Media Iran, Tehran Times, menyebut bahwa Latihan Sabuk Keamanan Maritim ini pertama kali dilakukan ketiga negara tersebut pada 2019 lalu. Meski begitu, lembaga kajian geopolitik, Global Surveillance, menggambarkan langkah ini sebagai "kejutan".
Hal tersebut lantaran AS dilaporkan tengah mengintensifkan jumlah armada perang di dekat Kawasan Teluk. Kapal induk terbesar di dunia, USS Gerald R Ford, dilaporkan telah dikerahkan untuk menyusul USS Abraham Lincoln yang sudah lebih dulu tiba di Teluk.
Pada Rabu, Presiden AS Donald Trump juga mengancam untuk menggunakan pangkalan militer Diego Garcia di Samudera Hindia jika serangan ke Iran diputuskan.

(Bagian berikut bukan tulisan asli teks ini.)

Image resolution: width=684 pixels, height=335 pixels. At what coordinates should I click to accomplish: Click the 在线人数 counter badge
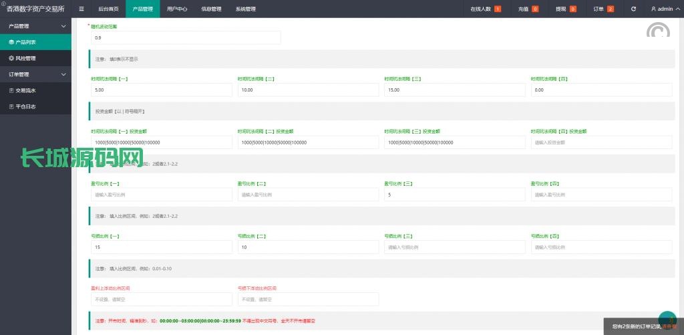click(x=497, y=9)
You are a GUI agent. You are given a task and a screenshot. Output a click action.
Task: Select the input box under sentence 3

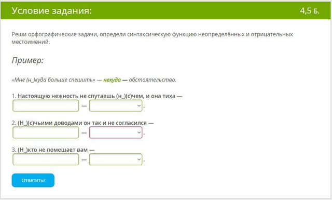pyautogui.click(x=46, y=159)
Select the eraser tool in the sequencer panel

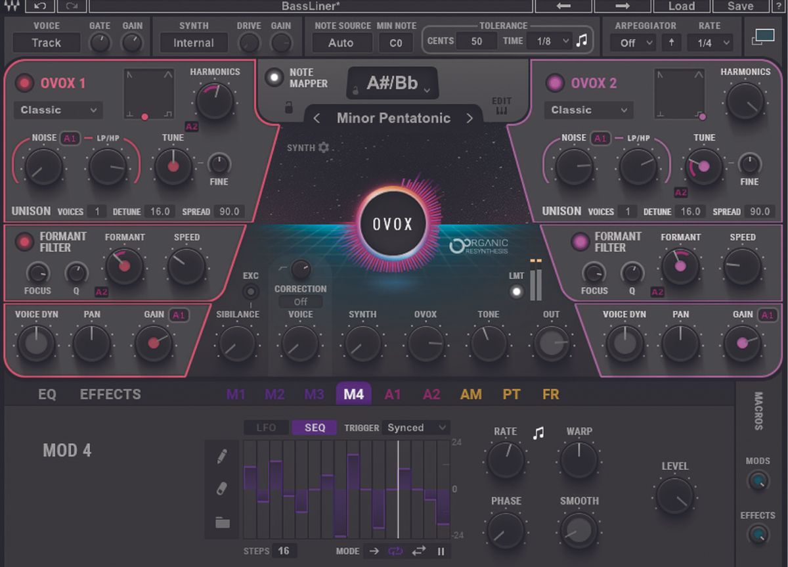pos(222,488)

Akan tetapi, juru bicara angkatan laut Iran menyebut bahwa tujuan latihan bersama Rusia, Iran, dan Cina tidak terkait dengan AS. Menurutnya, latihan ini sekadar penguatan keamanan maritim kawasan Selat Hormuz.

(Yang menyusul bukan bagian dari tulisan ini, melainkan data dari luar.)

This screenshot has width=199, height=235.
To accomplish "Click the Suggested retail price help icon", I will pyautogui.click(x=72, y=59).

"Tujuannya [latihan ini] adalah untuk memperkuat keamanan maritim dan memperdalam hubungan angkatan laut masing-masing negara," katanya.
Meskipun begitu, Komandan Angkatan Laut IRGC Laksamana Muda Alireza Tangsiri memberikan kepada Tehran Times bahwa pulau-pulau Iran di sekitar Selat Hormuz adalah aset militer setara "kapal induk".
"Pulau-pulau Iran di Teluk Persia dan Selat Hormuz adalah [ibarat] benteng tak tertembus dan kapal induk tidak dapat ditenggelamkan yang mewakili kehormatan nasional Iran," ujar Tangsiri.
Dengan adanya latihan bersama Iran, Rusia, dan Cina, kawasan Teluk kini dihadapkan pada risiko "salah perhitungan". Menukil The Gulf News, para analis memperingatkan bahwa satu serangan atau insiden regional dapat dengan cepat merusak upaya diplomasi yang tengah dibangun AS dan Iran.